== Task material
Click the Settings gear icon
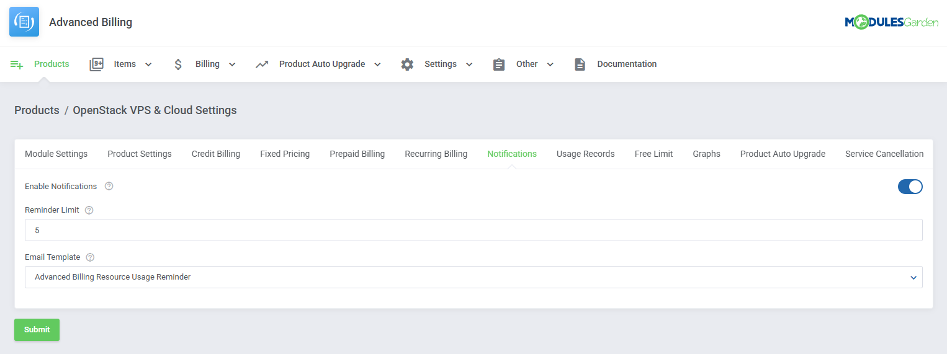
====
== Task material
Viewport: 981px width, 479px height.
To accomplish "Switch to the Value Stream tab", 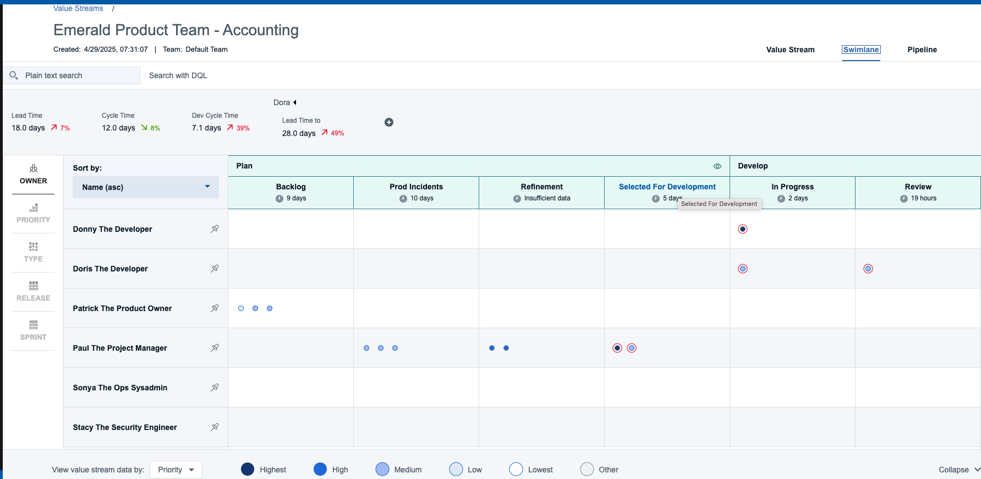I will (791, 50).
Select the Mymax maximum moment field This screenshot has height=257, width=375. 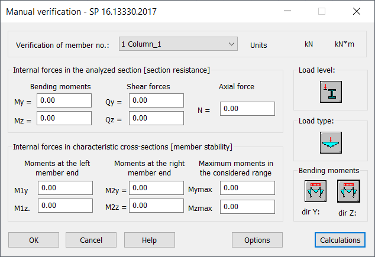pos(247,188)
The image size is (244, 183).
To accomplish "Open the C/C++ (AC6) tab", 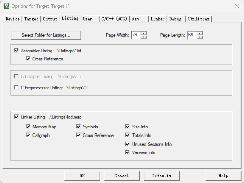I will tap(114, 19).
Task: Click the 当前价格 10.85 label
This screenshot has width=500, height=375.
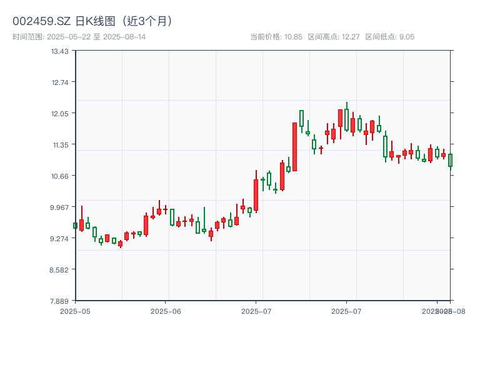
====
Your goal: What lines in the listing include the string "Click"? Copy them out.

Task result:
Click the Settings gear icon
Task: Click the 当前价格 10.85 label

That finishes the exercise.